Tasks to carry out:
1: Edit the SWI-Prolog blob passage from "Blobs that require" up to and including "such as at_halt/1.", swapping "garbage collector" for "memory reclaimer".
2: Pick up the passage on SWI-Prolog blob callbacks and carry it on from its last sentence.

The release() callback is called in the context of the thread executing the atom garbage collect, the thread executing PL_free_blob() or the thread initiating the shutdown. Normally the thread gc runs all atom and clause garbage collections. The release() function may not call any of the PL_*() functions except for PL_blob_data() or PL_unregister_atom() to unregister other atoms that are part data associated to the blob. Calling any of the other PL_* functions may result in deadlocks or crashes. The release() function should not call any potentially slow or blocking functions as this may cause serious slowdowns in the rest of the system.

Blobs that require cleanup that is slow, blocking or requires calling Prolog must pass the data to be cleaned to another thread. Be aware that if the blob uses PL_BLOB_NOCOPY the user is responsible for discarding the data, otherwise the atom garbage collector will free the data.

As SWI-Prolog atom garbage collector is conservative, there is no guarantee that the release() function will ever be called. If it is important to clean up some resource, there should be an explicit predicate for doing that, and calling that predicate should be guaranteed by using setup_call_cleanup/3 or some a process finalization hook such as at_halt/1.

Normally, Prolog does not clean memory during shutdown. It does so on an explicit call to PL_cleanup().225Or if the system is compiled with the cmake build type Debug. In such a situation, there is no guarantee of the order in which atoms are released; if a blob contains an atom (or another blob), those atoms (or blobs) may have already been released. See also PL_blob_data().

int compare(atom_t a, atom_t b)
Compare the blobs a and b, both of which are of the type associated to this blob type. Return values are as memcmp(): < 0 if a is less than b, = 0 if both are equal, and > 0 otherwise. The default implementation is a bitwise comparison of the blobs’contents. This default implementation suffices if PL_BLOB_UNIQUE is set and the blob follows the requirement that its contents do not change, although it might give an unexpected ordering, and the ordering may change if the blob is saved and restored using save_program/2.

If the compare() function is defined, the sort/2 predicate uses that to determine if two blobs are equal and only keeps one of them. This can cause unexpected results with blobs that are actually different; if you cannot guarantee that the blobs all have unique contents, then you should incorporate the blob address (the system guarantees that blobs are not shifted in memory after they are allocated). This function should not call any PL_*() functions other than PL_blob_data().

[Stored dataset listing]
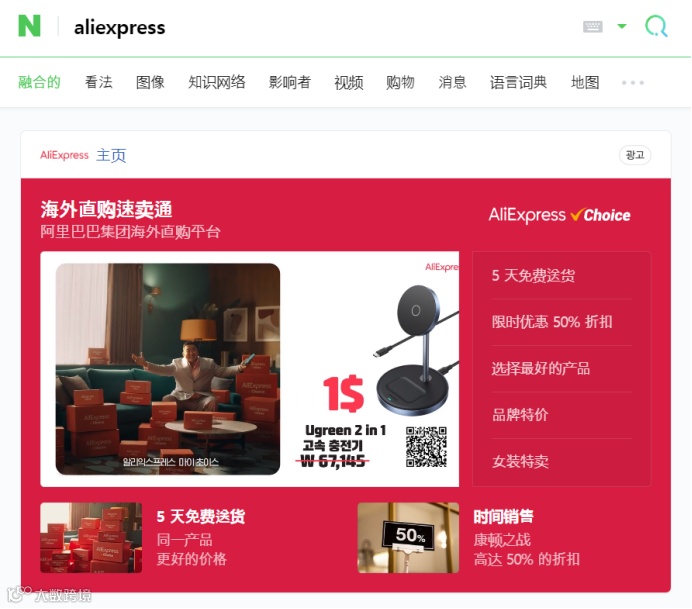The width and height of the screenshot is (692, 609).
Task: Click the magnifying glass search icon
Action: 656,26
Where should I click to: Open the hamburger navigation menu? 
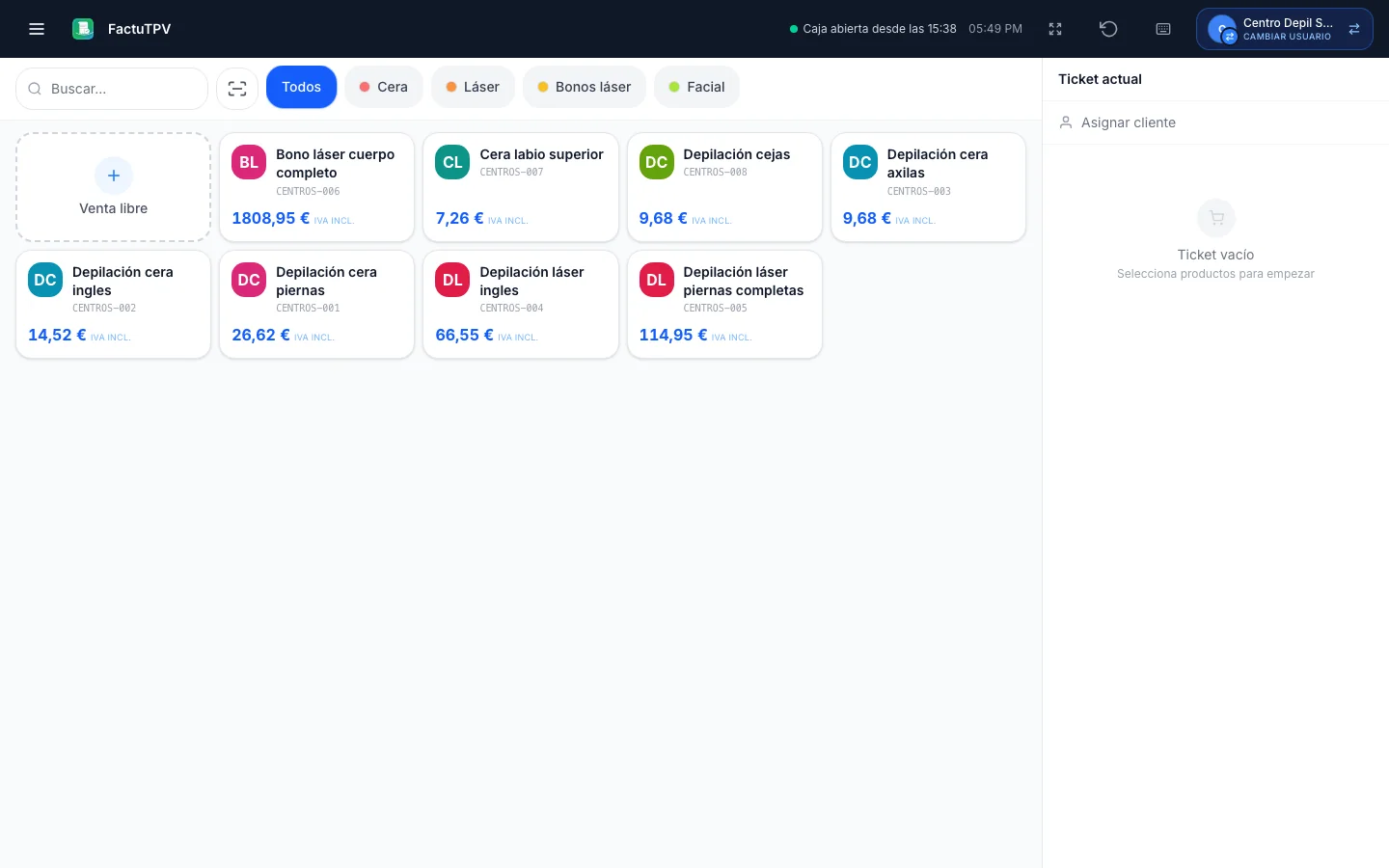coord(37,29)
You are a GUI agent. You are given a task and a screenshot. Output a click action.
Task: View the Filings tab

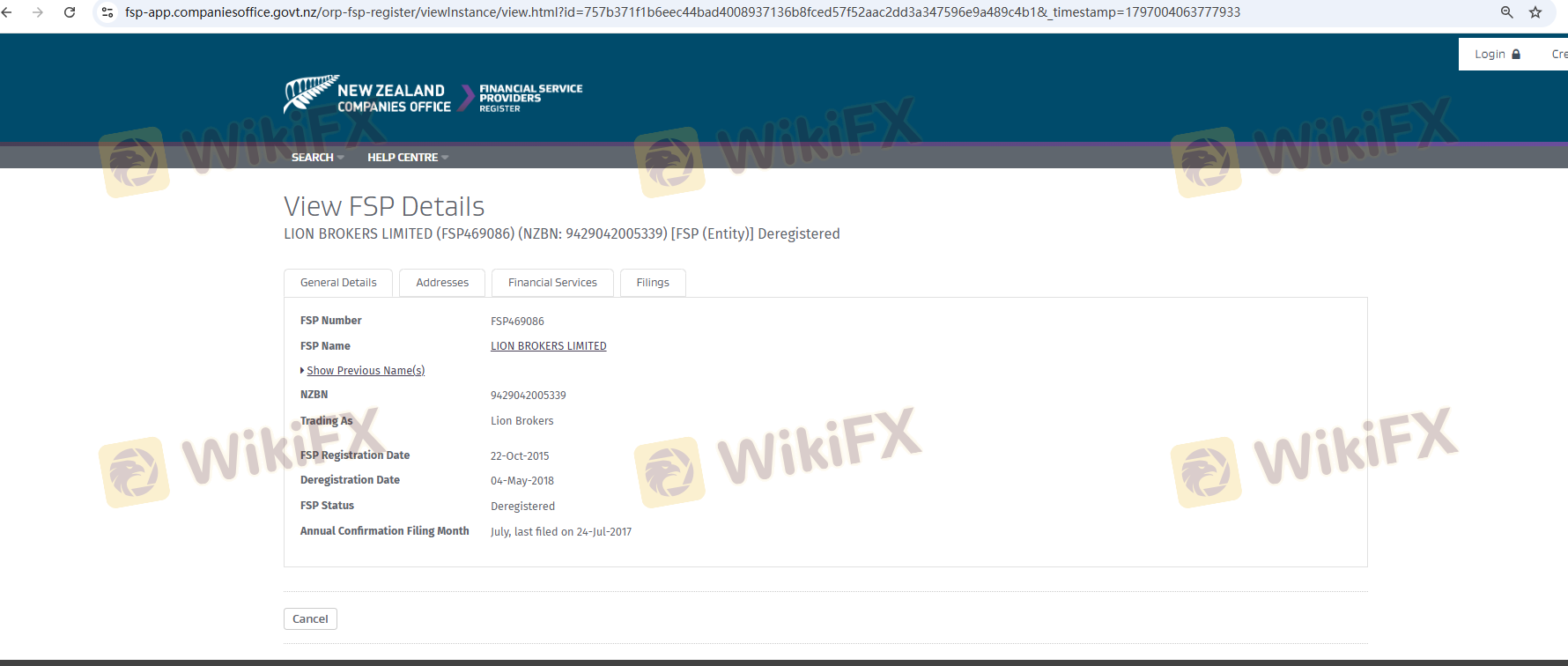653,283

Final answers:
1:
Blobs that require cleanup that is slow, blocking or requires calling Prolog must pass the data to be cleaned to another thread. Be aware that if the blob uses PL_BLOB_NOCOPY the user is responsible for discarding the data, otherwise the atom memory reclaimer will free the data.

As SWI-Prolog atom memory reclaimer is conservative, there is no guarantee that the release() function will ever be called. If it is important to clean up some resource, there should be an explicit predicate for doing that, and calling that predicate should be guaranteed by using setup_call_cleanup/3 or some a process finalization hook such as at_halt/1.

2:
The following minimal compare function gives a stable total ordering:

static int
compare_my_blob(atom_t a, atom_t b)
{ const struct my_blob_data *blob_a = PL_blob_data(a, NULL, NULL);
  const struct my_blob_data *blob_b = PL_blob_data(b, NULL, NULL);
  return (blob_a < blob_b) ? -1 : (blob_a > blob_b) ? 1 : 0;
}
int write(IOSTREAM *s, atom_t a, int flags)
Write the content of the blob a to the stream s respecting the flags. The return value is TRUE or FALSE and does not follow the Unix convention of the number of bytes (where zero is possible) and negative for errors. Any I/O operations to s are in the context of a PL_acquire_stream(); upon return, the PL_release_stream() handles any errors, so it is safe to not check return codes from Sfprintf(), etc.

In general, the output from the write() callback should be minimal. If you wish to output more debug information, it is suggested that you either add a debug option to your "open" predicate to output more information, or provide a "properties" predicate. A typical implementation is:

static int write_my_blob(IOSTREAM *s, atom_t symbol, int flags)
{ (void)flags; /* unused */
  Sfprintf(s, "<my_blob>(%p)", PL_blob_data(symbol, NULL, NULL));
  return TRUE;
}

The flags are a bitwise or of zero or more of the PL_WRT_* flags that were passed in to the calling PL_write_term() that called write(), and are defined in SWI-Prolog.h. The flags do not have the PL_WRT_NEWLINE bit set, so it is safe to call PL_write_term() and there is no need for writing a trailing newline. This prototype is available if the SWI-Stream.h is included before SWI-Prolog.h. This function can retrieve the data of the blob using PL_blob_data().

Most blobs reference some external data identified by a pointer and the write() function writes <type>(address). If this function is not provided, write/1 emits the content of the blob for blobs of type PL_BLOB_TEXT or a string of the format <#hex data> for binary blobs.

int save(atom_t a, IOSTREAM *s)
Write the blob to stream s, in an opaque form that is known only to the blob. If a “save” function is not provided (that is, the field is NULL), the default implementation saves and restores the blob as if it is an array of bytes which may contain null (’
0’
) bytes.

SWI-Stream.h defines a number of PL_qlf_put_*() functions that write data in a machine-independent form that can be read by the corresponding PL_qlf_get_*() functions.

If the “save” function encounters an error, it should call PL_warning(), raise an exception (see PL_raise_exception()), and return FALSE.226Details are subject to change. Note that failure to save/restore a blob makes it impossible to compile a file that contains such a blob using qcompile/2 as well as creating a saved state from a program that contains such a blob impossible. Here, contains means that the blob appears in a clause or directive.

atom_t load(IOSTREAM *s)
Read the blob from its saved form as written by the “save” function of the same blob type. If this cannot be done (e.g., a stream read failure or a corrupted external form), the “load” function should call PL_warning(), then PL_fatal_error(), and return constFALSE.227Details are subject to change; see the “save” function. If a “load” function is not provided (that is, the field is NULL, the default implementation assumes that the blob was written by the default “save” - that is, as an array of bytes

SWI-Stream.h defines a number of PL_qlf_get_*() functions that read data in a machine-independent form, as written by the by the corresponding PL_qlf_put_*() functions.

The atom that the “load” function returns can be created using PL_new_blob().

bool PL_unregister_blob_type(PL_blob_t *type)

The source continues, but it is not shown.